:: EXERCISE AIM ::
Scan the entries below and tally the lines that include "computer". Return nothing but the tally.

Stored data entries
---

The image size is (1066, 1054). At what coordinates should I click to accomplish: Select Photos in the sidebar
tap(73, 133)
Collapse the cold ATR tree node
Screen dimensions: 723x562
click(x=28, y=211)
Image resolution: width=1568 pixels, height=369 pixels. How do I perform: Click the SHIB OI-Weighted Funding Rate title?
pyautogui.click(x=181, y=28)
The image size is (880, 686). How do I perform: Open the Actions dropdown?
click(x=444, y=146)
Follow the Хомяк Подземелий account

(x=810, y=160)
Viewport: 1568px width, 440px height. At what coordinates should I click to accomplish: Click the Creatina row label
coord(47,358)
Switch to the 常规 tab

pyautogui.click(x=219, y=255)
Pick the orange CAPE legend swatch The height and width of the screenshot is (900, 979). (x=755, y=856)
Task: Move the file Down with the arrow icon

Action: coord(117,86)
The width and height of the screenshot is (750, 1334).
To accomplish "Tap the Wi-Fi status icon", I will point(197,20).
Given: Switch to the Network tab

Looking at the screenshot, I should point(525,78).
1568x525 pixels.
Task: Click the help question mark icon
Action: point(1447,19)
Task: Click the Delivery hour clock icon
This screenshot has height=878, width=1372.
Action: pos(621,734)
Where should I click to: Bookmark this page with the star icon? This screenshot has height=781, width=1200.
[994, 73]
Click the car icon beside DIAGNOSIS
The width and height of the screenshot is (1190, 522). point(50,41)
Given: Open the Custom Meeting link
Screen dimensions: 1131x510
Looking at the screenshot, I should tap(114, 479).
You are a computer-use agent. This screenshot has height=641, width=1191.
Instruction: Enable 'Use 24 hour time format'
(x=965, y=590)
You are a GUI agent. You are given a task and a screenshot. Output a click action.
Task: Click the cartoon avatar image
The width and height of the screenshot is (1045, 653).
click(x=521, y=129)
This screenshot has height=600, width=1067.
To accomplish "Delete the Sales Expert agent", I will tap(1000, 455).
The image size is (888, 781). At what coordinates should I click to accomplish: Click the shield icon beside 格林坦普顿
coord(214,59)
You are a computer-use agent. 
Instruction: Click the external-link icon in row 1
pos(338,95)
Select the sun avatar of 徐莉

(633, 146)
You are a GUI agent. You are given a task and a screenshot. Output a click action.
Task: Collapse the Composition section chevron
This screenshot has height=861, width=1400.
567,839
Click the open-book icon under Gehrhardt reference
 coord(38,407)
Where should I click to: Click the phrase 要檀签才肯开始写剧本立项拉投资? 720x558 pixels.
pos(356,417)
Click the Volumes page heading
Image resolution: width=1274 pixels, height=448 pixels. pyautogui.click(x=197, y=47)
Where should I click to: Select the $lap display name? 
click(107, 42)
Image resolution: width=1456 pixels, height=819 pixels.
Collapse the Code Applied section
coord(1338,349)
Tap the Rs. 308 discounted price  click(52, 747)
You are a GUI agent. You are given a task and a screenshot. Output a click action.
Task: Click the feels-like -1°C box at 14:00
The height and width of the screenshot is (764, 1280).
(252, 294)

---

:: ANSWER FOR THE TASK ::
2